### WHAT THE TASK ASKS
Your task is to copy every line of the entries that contains "screenshot".
BEGIN PROVIDED MATERIAL
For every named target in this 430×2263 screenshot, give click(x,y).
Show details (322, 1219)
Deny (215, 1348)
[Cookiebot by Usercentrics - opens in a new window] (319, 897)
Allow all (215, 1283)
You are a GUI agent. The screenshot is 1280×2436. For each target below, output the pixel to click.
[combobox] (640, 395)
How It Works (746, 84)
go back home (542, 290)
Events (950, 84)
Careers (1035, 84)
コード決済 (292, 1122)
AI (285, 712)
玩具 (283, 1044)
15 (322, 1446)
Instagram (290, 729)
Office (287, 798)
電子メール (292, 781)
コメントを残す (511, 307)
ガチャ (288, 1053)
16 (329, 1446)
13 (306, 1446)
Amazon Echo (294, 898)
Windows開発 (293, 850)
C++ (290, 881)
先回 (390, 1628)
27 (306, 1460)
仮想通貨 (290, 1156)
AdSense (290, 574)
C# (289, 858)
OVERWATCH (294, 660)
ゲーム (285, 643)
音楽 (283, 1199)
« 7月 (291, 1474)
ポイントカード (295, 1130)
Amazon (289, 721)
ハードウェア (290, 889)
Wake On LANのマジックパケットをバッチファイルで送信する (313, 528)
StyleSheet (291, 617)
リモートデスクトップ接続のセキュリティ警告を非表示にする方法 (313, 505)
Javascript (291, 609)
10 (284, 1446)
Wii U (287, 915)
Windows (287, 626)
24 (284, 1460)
END PROVIDED MATERIAL
### ANSWER BOX
For every named target in this 430×2263 screenshot, give click(x,y).
You are a GUI agent. The screenshot is 1280×2436. For each target below, output the pixel to click.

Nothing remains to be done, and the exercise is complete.